**What the exercise asks**
Render the records from their first line through the line containing "[x=323, y=60]" as a Markdown table with the columns Row and Content, omitting blank lines.

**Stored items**
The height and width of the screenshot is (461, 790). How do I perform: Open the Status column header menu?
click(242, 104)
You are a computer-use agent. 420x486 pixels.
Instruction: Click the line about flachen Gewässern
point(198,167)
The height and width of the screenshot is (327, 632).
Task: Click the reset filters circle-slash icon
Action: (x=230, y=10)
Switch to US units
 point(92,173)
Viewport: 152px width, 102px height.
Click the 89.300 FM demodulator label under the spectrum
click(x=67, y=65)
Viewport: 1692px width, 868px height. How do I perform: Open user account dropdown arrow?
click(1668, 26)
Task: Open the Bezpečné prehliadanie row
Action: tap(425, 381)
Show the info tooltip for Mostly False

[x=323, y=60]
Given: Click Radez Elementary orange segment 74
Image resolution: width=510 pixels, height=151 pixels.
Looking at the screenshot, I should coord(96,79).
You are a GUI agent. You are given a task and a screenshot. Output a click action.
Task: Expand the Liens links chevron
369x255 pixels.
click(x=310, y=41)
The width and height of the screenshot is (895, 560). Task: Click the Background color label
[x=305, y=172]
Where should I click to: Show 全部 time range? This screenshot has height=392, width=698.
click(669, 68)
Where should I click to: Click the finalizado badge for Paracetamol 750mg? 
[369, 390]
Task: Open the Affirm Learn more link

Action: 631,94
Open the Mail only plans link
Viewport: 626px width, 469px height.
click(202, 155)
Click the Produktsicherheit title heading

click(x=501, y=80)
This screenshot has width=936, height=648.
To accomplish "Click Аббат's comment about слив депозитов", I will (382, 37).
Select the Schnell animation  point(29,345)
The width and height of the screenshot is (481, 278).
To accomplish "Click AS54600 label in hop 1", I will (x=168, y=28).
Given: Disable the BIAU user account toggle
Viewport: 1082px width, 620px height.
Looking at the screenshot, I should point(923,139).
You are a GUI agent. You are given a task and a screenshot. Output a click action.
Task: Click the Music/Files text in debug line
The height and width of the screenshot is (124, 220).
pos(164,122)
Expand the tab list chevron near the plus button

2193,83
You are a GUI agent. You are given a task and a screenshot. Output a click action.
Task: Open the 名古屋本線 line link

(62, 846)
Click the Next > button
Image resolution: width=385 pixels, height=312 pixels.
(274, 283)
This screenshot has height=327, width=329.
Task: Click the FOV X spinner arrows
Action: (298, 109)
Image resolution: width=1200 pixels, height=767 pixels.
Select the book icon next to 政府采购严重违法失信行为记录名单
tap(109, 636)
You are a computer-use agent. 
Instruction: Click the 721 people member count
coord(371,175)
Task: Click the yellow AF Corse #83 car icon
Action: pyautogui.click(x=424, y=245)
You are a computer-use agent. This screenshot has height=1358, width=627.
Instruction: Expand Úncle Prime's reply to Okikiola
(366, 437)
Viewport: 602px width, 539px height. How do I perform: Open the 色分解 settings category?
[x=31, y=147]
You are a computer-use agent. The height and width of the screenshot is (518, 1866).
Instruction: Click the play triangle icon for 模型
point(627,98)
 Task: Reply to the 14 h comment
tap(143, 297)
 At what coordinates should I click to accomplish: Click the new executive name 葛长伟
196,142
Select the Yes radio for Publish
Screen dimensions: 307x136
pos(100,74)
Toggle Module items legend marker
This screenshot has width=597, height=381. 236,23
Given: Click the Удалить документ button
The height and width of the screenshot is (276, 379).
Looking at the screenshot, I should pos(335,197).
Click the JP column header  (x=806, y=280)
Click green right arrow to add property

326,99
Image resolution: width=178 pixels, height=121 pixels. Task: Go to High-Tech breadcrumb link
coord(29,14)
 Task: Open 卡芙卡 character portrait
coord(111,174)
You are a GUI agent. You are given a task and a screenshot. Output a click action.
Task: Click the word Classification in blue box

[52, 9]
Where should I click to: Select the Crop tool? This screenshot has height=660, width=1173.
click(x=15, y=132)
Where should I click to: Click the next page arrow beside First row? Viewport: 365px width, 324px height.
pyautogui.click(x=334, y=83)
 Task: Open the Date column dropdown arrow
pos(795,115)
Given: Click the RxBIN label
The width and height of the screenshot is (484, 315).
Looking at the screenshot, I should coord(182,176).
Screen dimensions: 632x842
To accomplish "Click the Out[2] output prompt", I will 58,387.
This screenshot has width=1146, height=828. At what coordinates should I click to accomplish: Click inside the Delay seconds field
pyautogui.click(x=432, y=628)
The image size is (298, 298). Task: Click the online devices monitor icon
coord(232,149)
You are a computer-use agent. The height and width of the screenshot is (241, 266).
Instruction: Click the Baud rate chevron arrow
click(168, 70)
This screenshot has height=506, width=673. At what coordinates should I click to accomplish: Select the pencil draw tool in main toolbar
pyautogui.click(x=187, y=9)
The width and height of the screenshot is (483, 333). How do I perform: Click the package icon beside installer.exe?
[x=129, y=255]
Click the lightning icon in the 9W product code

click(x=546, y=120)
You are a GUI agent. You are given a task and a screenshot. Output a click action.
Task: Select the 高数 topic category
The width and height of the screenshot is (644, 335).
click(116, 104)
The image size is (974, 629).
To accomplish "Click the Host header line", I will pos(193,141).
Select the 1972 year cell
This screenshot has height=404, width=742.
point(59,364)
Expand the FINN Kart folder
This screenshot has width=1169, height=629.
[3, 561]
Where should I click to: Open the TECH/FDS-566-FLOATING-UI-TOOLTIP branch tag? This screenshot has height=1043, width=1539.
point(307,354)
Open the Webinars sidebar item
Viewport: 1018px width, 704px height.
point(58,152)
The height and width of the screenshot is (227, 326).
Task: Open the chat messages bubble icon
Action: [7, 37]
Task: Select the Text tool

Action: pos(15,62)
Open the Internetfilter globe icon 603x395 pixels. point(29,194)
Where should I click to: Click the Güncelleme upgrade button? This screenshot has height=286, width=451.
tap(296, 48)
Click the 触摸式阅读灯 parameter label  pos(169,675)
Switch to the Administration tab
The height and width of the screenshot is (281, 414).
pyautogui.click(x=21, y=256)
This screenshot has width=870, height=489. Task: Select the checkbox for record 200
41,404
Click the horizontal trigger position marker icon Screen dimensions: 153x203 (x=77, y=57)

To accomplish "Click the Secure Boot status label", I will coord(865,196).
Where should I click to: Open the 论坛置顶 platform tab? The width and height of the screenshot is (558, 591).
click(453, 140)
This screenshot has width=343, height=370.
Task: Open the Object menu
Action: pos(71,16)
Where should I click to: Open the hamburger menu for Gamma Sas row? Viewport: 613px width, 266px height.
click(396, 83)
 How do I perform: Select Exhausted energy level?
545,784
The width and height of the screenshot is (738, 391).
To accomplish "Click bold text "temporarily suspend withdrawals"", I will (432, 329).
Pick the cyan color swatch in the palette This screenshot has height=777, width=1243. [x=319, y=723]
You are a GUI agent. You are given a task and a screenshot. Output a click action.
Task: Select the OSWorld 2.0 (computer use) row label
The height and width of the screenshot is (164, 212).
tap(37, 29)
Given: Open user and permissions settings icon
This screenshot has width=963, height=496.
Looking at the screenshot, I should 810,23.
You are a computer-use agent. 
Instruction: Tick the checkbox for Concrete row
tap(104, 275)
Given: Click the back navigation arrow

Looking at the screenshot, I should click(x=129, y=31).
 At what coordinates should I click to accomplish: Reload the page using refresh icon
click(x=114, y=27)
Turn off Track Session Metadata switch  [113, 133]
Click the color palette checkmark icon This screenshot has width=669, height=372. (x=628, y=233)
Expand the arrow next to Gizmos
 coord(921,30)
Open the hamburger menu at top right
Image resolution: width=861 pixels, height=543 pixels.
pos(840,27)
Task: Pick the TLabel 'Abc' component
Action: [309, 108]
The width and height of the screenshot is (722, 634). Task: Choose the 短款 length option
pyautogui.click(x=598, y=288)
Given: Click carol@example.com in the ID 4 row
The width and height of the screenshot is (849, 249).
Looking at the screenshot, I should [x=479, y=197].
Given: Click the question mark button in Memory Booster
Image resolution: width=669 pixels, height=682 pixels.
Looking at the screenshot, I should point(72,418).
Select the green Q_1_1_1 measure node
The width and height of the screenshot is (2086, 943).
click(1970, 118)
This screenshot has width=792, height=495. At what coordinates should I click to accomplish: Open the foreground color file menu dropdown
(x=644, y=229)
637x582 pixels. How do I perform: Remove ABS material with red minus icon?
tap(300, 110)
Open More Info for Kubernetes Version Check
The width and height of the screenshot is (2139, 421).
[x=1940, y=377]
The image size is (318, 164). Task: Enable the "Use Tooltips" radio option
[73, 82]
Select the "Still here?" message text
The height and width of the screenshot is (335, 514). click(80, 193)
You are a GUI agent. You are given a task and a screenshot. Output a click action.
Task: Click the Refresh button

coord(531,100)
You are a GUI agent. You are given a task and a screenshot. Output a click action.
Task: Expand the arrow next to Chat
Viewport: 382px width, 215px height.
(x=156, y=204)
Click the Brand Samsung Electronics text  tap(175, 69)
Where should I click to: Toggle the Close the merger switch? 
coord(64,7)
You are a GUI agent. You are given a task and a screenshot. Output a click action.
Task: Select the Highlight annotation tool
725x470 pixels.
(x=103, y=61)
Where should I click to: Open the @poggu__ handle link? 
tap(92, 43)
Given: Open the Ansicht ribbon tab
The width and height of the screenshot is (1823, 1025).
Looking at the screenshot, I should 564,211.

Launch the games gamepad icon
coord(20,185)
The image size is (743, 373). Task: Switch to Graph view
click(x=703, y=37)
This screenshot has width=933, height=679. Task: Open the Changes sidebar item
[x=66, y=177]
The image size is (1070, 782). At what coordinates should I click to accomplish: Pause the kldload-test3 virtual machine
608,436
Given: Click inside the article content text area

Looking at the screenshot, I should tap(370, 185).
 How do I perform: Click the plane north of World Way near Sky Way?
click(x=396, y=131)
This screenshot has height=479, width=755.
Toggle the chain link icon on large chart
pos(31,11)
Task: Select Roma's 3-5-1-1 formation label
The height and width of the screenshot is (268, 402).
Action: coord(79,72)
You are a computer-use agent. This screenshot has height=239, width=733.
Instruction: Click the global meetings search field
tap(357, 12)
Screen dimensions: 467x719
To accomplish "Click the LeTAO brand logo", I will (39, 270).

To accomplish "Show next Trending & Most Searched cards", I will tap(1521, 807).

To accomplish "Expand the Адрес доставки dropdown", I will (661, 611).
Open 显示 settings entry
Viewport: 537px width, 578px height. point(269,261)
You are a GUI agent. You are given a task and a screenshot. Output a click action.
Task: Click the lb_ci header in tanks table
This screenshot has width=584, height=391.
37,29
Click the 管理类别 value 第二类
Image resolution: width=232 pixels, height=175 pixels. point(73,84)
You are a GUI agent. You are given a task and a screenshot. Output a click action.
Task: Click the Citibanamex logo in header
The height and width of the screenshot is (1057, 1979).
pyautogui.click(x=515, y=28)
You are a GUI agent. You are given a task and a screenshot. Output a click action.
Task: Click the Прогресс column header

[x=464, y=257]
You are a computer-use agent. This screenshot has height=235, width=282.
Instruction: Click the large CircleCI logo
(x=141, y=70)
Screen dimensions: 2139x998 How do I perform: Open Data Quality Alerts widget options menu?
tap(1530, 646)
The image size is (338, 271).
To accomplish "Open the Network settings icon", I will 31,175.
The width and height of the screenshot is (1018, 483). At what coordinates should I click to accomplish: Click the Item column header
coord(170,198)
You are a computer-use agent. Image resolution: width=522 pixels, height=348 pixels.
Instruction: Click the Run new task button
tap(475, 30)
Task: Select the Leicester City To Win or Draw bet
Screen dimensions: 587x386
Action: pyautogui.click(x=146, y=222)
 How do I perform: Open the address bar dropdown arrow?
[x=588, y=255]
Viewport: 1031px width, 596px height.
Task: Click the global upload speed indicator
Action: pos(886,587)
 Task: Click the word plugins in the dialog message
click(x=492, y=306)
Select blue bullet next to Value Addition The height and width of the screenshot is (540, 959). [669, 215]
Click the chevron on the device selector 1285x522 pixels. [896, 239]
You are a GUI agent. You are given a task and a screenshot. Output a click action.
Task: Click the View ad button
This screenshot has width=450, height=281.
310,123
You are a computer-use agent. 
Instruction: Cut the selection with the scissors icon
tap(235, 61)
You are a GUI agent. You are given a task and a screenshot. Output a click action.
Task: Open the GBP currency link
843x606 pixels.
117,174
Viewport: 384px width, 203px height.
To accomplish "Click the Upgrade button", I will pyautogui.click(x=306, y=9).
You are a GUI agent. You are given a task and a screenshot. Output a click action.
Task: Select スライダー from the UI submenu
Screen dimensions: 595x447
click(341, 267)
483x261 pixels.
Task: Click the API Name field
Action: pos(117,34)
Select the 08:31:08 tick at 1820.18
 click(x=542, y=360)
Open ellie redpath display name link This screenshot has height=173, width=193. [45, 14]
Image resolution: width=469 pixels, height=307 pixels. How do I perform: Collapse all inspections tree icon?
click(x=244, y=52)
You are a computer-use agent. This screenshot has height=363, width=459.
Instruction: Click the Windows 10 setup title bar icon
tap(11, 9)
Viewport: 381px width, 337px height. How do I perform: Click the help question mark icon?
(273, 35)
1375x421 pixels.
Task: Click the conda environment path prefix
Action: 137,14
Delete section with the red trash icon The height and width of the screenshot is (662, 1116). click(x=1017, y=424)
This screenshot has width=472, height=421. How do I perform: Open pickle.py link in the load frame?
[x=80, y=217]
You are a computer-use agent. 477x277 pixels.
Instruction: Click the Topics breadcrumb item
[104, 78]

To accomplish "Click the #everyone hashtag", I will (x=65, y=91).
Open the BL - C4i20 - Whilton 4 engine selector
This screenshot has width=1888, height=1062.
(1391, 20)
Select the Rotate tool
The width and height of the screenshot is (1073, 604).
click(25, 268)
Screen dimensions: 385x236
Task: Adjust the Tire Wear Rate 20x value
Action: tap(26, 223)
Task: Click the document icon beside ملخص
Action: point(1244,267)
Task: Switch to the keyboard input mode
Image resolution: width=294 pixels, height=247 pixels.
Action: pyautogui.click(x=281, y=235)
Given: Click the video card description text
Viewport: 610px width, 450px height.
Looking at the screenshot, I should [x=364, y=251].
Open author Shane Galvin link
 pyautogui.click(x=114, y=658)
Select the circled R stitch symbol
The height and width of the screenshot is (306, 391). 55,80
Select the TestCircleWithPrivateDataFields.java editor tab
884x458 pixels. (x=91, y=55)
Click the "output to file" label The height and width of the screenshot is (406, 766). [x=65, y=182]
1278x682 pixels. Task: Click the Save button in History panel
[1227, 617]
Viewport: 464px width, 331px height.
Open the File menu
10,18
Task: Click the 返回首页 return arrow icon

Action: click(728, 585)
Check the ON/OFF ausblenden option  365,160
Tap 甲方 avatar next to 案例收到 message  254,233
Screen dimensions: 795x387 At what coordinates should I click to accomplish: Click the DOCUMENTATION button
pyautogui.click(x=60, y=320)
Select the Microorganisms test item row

**Answer for this exercise**
| Row | Content |
|---|---|
| 1 | The height and width of the screenshot is (461, 790). How do I perform: Open the Status column header menu? |
| 2 | click(242, 104) |
| 3 | You are a computer-use agent. 420x486 pixels. |
| 4 | Instruction: Click the line about flachen Gewässern |
| 5 | point(198,167) |
| 6 | The height and width of the screenshot is (327, 632). |
| 7 | Task: Click the reset filters circle-slash icon |
| 8 | Action: (x=230, y=10) |
| 9 | Switch to US units |
| 10 |  point(92,173) |
| 11 | Viewport: 152px width, 102px height. |
| 12 | Click the 89.300 FM demodulator label under the spectrum |
| 13 | click(x=67, y=65) |
| 14 | Viewport: 1692px width, 868px height. How do I perform: Open user account dropdown arrow? |
| 15 | click(1668, 26) |
| 16 | Task: Open the Bezpečné prehliadanie row |
| 17 | Action: tap(425, 381) |
| 18 | Show the info tooltip for Mostly False |
| 19 | [x=323, y=60] |